Si vous aviez raté l'examen d'entrée en avril 2017, Persona 5 : Royal vous offre une généreuse session de rattrapage. Trois ans après sa sortie, Persona 5 revient avec une traduction en français impeccable, de nouveaux personnages, un nouveau quartier, un nouveau Palais, un nouveau semestre, deux nouvelles fins, et plus d'une centaine de nouveautés qui font de cette édition « Director's Cut » la nouvelle référence. L'un des tous meilleurs jeux de rôle de la PlayStation 4 n'a pas fait les choses à moitié avec cette édition copieuse qui a du cœur, beaucoup de cœur – de quoi en perdre son latin, même si vous aviez révisé comme un bachelier cocaïné. Pas de panique, voici une antisèche.

L'histoire

Vous avez 16 ans, et vous êtes en taule – enfin presque. Interrogé par la procureure Sae Niijima, vous lui racontez les derniers mois qui ont fait basculer votre vie de lycéen lambda à Tokyo en criminel molesté par les flics et trahi par un proche. Lequel ? À vous de le découvrir. Le jeu se déroule pendant un long flashback qui commence en début d'année scolaire. Fraîchement accueilli par le Principal, vous vous rendez compte que tout le monde vous fuit comme la peste. Vous avez une réputation de criminel : viré de votre précédent établissement, placé sous la responsabilité d'un tuteur qui ne vous aime pas plus que vos nouveaux camarades de classe, vous galérez pour vous faire de nouveaux amis. Le tout alors que des accidents étranges ébranlent Tokyo, comme ce conducteur de métro possédé qui provoque un déraillement. Oui, on peut dire que l'année commence aussi mal qu'elle finit.

C'est la grande force de Persona 5 : Royal : contrairement à beaucoup de jeux de rôle où vous incarnez un héros caricatural à l'avenir tout tracé, ici vous jouez un lycéen qui rame pour étudier à la bibliothèque entre deux cours, qui se fait sermonner par ses profs, qui subit les brimades de ses camarades (« je parie qu'il a un couteau », « qu'est-ce qu'il fait là, lui ?! », « ne lui parle pas ! » etc), bref, qui vit au jour le jour. Loin, très loin du gentleman cambrioleur plein d'assurance que la procureure interroge des mois plus tard. Tout l'intérêt de l'histoire, un peu lente à démarrer, c'est de jouer sur ces deux registres : l'étudiant solitaire, et l'Arsène Lupin aux pouvoirs surnaturels. C'est qu'outre le bahut, le monde regorge de Palais cachés, matérialisations des pulsions coupables de personnes influentes que vous allez combattre sur les deux plans – dans le monde réel, et dans leurs Palais fantasmés.
Vous jouez un ado qui galère et se métamorphose en Arsène Lupin

Le principe

Les textos peuvent maintenant inclure des selfies.

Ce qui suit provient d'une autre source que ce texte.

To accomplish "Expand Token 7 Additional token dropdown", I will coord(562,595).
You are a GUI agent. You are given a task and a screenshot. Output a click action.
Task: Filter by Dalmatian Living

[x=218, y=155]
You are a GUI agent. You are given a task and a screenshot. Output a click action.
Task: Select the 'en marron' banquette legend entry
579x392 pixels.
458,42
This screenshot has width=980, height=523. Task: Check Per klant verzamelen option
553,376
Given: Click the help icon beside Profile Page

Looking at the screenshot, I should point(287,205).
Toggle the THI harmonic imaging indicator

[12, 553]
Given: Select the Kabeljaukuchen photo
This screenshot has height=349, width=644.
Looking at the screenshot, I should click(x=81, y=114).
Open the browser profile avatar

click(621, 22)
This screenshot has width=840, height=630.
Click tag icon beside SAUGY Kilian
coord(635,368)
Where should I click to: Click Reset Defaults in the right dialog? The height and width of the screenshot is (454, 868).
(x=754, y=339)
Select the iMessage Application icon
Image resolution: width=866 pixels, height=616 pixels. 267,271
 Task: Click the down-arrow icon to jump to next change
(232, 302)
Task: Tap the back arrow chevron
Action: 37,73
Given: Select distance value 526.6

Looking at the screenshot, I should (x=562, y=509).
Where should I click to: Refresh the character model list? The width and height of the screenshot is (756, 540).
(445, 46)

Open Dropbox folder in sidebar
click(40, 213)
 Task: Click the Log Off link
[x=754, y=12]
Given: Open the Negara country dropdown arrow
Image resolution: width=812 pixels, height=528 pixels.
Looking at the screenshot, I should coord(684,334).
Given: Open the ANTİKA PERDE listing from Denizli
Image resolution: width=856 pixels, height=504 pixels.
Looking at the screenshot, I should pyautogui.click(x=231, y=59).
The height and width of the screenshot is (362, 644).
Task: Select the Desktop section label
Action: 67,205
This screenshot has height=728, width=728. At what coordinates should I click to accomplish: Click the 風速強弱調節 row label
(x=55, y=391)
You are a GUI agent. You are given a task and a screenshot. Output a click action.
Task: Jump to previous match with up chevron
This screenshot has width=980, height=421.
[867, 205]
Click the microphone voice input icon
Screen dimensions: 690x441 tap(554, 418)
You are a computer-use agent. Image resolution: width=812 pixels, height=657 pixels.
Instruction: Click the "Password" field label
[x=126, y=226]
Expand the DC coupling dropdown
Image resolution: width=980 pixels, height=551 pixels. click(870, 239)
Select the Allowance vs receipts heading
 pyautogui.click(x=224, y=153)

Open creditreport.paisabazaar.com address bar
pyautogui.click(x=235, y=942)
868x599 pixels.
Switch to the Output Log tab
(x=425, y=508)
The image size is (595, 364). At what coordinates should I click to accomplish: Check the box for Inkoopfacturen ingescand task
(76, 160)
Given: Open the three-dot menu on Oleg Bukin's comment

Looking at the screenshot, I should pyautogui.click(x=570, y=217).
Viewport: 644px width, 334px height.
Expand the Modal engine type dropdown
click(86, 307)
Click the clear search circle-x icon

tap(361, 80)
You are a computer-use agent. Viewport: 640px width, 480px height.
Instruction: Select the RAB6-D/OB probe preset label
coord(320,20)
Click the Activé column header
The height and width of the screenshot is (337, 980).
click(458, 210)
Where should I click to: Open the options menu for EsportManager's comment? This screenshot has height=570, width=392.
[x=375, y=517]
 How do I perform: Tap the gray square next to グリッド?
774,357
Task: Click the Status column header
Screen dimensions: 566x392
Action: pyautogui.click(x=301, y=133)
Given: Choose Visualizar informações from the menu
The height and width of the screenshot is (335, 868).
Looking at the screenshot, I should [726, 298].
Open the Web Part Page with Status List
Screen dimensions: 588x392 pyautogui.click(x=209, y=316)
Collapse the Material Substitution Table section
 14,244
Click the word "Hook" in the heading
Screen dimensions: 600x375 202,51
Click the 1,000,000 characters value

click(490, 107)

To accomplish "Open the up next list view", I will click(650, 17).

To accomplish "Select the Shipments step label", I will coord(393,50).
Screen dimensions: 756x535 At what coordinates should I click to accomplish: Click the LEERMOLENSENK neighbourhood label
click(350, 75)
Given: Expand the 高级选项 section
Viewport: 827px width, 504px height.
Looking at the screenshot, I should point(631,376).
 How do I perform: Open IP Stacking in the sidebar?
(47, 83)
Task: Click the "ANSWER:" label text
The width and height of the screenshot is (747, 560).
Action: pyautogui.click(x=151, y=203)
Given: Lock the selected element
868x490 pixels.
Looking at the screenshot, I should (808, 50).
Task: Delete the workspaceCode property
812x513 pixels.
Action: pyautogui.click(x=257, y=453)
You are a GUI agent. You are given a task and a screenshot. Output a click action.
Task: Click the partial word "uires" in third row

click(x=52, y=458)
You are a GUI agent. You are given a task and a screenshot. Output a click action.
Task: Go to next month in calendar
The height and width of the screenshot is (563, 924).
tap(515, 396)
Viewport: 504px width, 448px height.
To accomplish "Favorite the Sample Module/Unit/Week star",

Deux jeux sont interconnectés dans Persona 5 : le monde réel, et le monde surnaturel. Dans le monde réel, vous allez à l'école, vous suivez des cours, vous vous faites des amis, et parfois (rarement) vous pouvez vous détendre en matant un film, en faisant du billard ou des fléchettes (c'est nouveau), du baseball, etc. Le temps et l'argent deviennent vite un problème. Il faut trouver un job d'étudiant pour payer les factures du monde surnaturel (soins pour les donjons, accessoires, armes) et du monde réel (location de film, resto, engrais pour votre plante). Persona 5 : Royal excelle à retranscrire la vie à Tokyo, le métro, la grande ville anonyme, les quartiers résidentiels, plus Kichijoji (un nouveau quartier) ou encore Shibuya. Pour un joueur occidental, c'est un vrai dépaysement. Le jeu touche aussi du doigt des sujets difficiles traités avec beaucoup d'empathie comme le harcèlement sexuel ou le racisme, malgré quelques dérapages sexistes dont certains LGBT désormais corrigés en occident. On s'attache très vite aux protagonistes à force de passer du temps avec eux, un temps précieux vu le peu de liberté dont on dispose entre deux cours. Même ceux qu'on a envie de baffer initialement comme Ryuji Sakamoto finissent par devenir sympathiques ! Présenté comme un vulgaire vaurien d'abord, il dévoile ses erreurs et ses remords au fur et à mesure qu'on se lie d'amitié avec lui. Même chose avec la gymnaste Kasumi Yoshizawa ajoutée par cette édition. Le jeu n'oublie pas non plus d'être léger, surtout grâce au chat qui parle, Morgana, un personnage touchant et complètement barré.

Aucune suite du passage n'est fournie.